The last function in the R chunk about the ave function does this version of the mean. You can see that it is useful when you want the mean from the other groups.

  1. 2SLS: using average characteristics for all other brands produced by the same manufacturer as brand j as instruments for \(p_j\). Notice, these are within manufacturer means, but not including product j.
b$difprice.z<-(ave(b$difprice,factor(b$company),FUN=function(x)
  sum(x)-b$difprice)/(ave(b$difprice,factor(b$company),FUN=function(x) length(x))-1))
b$cal.z<-(ave(b$cals,factor(b$company),FUN=function(x)
  sum(x)-b$cals)/(ave(b$cals,factor(b$company),FUN=function(x) length(x))-1))
b$sug.z<-(ave(b$suger,factor(b$company),FUN=function(x)
  sum(x)-b$suger)/(ave(b$suger,factor(b$company),FUN=function(x) length(x))-1))
b$fat.z<-(ave(b$fat,factor(b$company),FUN=function(x)
  sum(x)-b$fat)/(ave(b$fat,factor(b$company),FUN=function(x) length(x))-1))

iv.reg1<-ivreg(delta_j~difprice+cals+fat+suger+factor(b$company)|cals+fat+suger+factor(b$company)+b$difprice.z+b$cal.z+b$sug.z+b$fat.z,data=b)
stargazer(iv.reg1,type = "html")
Dependent variable:
delta_j
difprice 0.428
(0.504)
cals -0.001
(0.004)
fat -0.014
(0.080)
suger 0.038**
(0.017)
company)KG -0.075
(0.172)
company)NB 0.566*
(0.331)
company)PT 0.374
(0.261)
company)QK 0.683
(0.548)
company)RL 0.266
(0.414)
Constant 2.510***
(0.596)
Observations 50
R2 0.344
Adjusted R2 0.197
Residual Std. Error 0.450 (df = 40)
Note: p<0.1; p<0.05; p<0.01
  1. 2SLS: using average characteristics for all other brands produced by rivals to the manufacturer as brand j as instruments for \(p_j\). These are external to the manufacturer of product j who compete in the same segment
b$difprice.z2<-(ave(b$difprice,factor(b$sgmnt),FUN=function(x)
  sum(x)-b$difprice)/(ave(b$difprice,factor(b$sgmnt),FUN=function(x) length(x))-1))
b$cal.z2<-(ave(b$cals,factor(b$sgmnt),FUN=function(x)
  sum(x)-b$cals)/(ave(b$cals,factor(b$sgmnt),FUN=function(x) length(x))-1))
b$sug.z2<-(ave(b$suger,factor(b$sgmnt),FUN=function(x)
  sum(x)-b$suger)/(ave(b$suger,factor(b$sgmnt),FUN=function(x) length(x))-1))
b$fat.z2<-(ave(b$fat,factor(b$sgmnt),FUN=function(x)
  sum(x)-b$fat)/(ave(b$fat,factor(b$sgmnt),FUN=function(x) length(x))-1))

iv.reg2<-ivreg(delta_j~difprice+cals+fat+suger+factor(b$sgmnt)|cals+fat+suger+factor(b$sgmnt)+b$difprice.z2+b$cal.z2+b$sug.z2+b$fat.z2,data=b)

stargazer(iv.reg2,type = "html")
Dependent variable:
delta_j
difprice 0.913
(0.621)
cals 0.002
(0.005)
fat -0.036
(0.072)
suger 0.030
(0.023)
sgmnt)Fam -0.337
(0.294)
sgmnt)Kids -0.129
(0.286)
Constant 2.260***
(0.726)
Observations 50
R2 -0.193
Adjusted R2 -0.360
Residual Std.

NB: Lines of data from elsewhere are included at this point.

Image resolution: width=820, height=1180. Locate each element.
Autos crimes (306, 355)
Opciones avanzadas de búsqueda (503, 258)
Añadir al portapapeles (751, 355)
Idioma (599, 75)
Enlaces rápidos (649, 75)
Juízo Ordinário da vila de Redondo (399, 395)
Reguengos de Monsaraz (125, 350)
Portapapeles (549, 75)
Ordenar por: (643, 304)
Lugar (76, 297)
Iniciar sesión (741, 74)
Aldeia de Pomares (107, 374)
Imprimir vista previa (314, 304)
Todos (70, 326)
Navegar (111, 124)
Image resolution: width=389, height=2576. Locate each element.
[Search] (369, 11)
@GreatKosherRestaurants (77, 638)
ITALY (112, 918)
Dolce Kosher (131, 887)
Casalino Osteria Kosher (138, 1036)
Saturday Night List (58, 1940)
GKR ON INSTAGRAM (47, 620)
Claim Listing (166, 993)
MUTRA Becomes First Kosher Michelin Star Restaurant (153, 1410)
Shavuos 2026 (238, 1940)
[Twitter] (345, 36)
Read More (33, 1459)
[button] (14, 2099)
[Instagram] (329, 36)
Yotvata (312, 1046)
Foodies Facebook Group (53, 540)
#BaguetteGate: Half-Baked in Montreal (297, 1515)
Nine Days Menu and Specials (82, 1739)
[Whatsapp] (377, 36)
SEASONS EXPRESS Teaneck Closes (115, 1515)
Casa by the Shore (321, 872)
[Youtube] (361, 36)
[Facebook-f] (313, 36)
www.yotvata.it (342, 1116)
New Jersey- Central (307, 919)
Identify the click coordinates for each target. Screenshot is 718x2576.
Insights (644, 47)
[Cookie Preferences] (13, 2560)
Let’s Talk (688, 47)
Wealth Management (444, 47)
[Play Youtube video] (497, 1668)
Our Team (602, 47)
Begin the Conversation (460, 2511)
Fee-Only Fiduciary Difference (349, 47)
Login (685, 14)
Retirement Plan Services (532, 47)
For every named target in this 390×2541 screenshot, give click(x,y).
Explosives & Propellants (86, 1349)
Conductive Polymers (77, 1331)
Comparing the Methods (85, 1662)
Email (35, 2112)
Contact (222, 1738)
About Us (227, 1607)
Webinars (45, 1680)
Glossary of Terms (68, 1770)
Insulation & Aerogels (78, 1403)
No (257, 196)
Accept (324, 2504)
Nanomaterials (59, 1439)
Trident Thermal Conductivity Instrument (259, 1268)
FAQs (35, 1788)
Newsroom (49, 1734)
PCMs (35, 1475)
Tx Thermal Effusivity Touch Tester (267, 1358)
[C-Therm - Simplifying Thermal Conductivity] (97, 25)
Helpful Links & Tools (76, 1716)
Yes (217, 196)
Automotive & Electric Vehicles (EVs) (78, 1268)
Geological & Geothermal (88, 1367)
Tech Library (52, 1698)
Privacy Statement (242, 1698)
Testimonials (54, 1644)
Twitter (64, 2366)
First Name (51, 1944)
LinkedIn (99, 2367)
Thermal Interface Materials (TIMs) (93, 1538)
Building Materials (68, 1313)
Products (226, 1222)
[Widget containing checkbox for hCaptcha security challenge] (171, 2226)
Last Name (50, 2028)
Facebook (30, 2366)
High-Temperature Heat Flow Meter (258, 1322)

Error 0.586 (df = 43)
Note: p<0.1; p<0.05; p<0.01
  1. 2SLS: using average characteristics for all other brands not produced by manufacturer of product j as instruments for \(p_j\)

  2. 2SLS: using the average characteristics for all other brands besides product j.

b$difprice.z4<-(ave(b$difprice,FUN=function(x)
  sum(x)-b$difprice)/(ave(b$difprice,FUN=function(x) length(x))-1))
b$cal.z4<-(ave(b$cals,FUN=function(x)
  sum(x)-b$cals)/(ave(b$cals,FUN=function(x) length(x))-1))
b$sug.z4<-(ave(b$suger,FUN=function(x)
  sum(x)-b$suger)/(ave(b$suger,FUN=function(x) length(x))-1))
b$fat.z4<-(ave(b$fat,FUN=function(x)
  sum(x)-b$fat)/(ave(b$fat,FUN=function(x) length(x))-1))

iv.reg4<-ivreg(delta_j~difprice+cals+fat+suger|cals+fat+suger+b$difprice.z4+b$cal.z4+b$sug.z4+b$fat.z4,data=b)
stargazer(iv.reg4,type = "html")
Dependent variable:
delta_j
difprice 0.224
(0.149)
cals -0.001
(0.003)
fat 0.005
(0.057)
suger 0.029**
(0.014)
Constant 2.620***
(0.319)
Observations 50
R2 0.150
Adjusted R2 0.074
Residual Std. Error 0.483 (df = 45)
Note: p<0.1; p<0.05; p<0.01
  1. Which set of instrument produces the largest first stage F-statistic? What is the F-stat value?

The second set, OLS 2, produces the largest first stage F-statistic at 2.514.